When you ask citizens about the best way to impact public policy, you’re likely to hear that it’s all about the Capitol. Calling or writing your legislators, maybe even testifying at a committee hearing. What you’re unlikely to hear about is commenting on an open rule. The thing is, the legislature provides broad strokes in bill language and mostly leaves the details up to agencies. This process gives tremendous power to unelected bureaucrats but also to the public if we choose to engage. By commenting on an open rule, citizens can directly influence the impact of legislation.
If you’ve never commented on an open rule, I don’t blame you. Unfortunately, when you head to the Secretary of State’s Office's main landing page for rules and regulations, it isn’t even clear that public comment opportunities are available. This is unacceptable.
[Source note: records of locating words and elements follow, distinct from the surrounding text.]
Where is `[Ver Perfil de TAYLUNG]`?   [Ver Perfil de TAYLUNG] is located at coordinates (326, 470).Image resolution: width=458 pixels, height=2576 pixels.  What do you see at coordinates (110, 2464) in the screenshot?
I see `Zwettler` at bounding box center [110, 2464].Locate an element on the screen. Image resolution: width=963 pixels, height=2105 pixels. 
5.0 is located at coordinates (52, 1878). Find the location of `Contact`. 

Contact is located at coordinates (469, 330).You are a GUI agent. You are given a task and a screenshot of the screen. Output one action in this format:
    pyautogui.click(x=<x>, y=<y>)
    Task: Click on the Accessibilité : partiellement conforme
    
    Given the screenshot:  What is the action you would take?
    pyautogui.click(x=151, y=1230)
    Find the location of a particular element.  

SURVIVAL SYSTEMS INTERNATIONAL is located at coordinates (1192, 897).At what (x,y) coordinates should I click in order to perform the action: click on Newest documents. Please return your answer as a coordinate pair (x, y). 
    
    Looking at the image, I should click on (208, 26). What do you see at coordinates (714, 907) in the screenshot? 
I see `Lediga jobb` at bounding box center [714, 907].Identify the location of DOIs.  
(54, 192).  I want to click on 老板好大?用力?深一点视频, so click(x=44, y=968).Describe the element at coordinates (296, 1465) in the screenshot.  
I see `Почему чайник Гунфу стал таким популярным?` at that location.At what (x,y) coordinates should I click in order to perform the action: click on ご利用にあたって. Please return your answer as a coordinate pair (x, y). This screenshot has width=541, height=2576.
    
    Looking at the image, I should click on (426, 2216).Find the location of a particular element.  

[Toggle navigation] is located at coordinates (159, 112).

And this is what HB 21-1230 will solve if passed.
The current process the public needs to go through to engage with rulemaking is unnecessarily complicated, filled with technical jargon, and spread across 22 websites. The user must be familiar with the difference between an administrative rule and a revised statute before even beginning a search. This process is ripe for reform, and Colorado will be better for it.
HB 21-1230, championed by state Reps. Mark Baisley and Brianna Titone and state Sens. Rachel Zenzinger and Rob Woodward, dedicates a fairly modest amount of state funding to bring the information from all agencies into one spot with a robust search engine to deliver highly relevant results. It will also identify rules that are open for public comment, highlighting the ones that are attracting the most attention. This would make public information truly public. It would greatly reduce the barriers to public engagement by placing the burden on the state, not on the user. If adopted, Coloradans will no longer need an extensive slide tutorial on how to access rules. They will simply use a Google-type search bar and be given the content they need regardless of whether it comes in the form of an administrative rule or a revised statute and regardless of which agency is responsible for the rule. In the end, no one cares about the categories or what agency is in charge; what we care about is the content.
The technology to improve our state rulemaking system is readily available, and many other states have made similar investments. Improving government websites may not be as glamorous as other causes the legislature is considering, but fixing what is broken should be a priority, and public access to rulemaking is broken. A 2020 task force set up to study this very issue found that it is “unnecessarily burdensome to require both agency and public users to navigate within and between independent departmental resources” reinforcing that “establishing a clear, centralized agency rule and rulemaking resource is necessary.”
Join me in urging a yes vote on HB 21-1230 from the Colorado legislature. It’s time to leverage available technology to make the government work for the people.
Anneliese Steel is the corporate affairs director at Colorado Concern, an alliance of top executives with a common interest in enhancing and protecting the Centennial State’s business climate.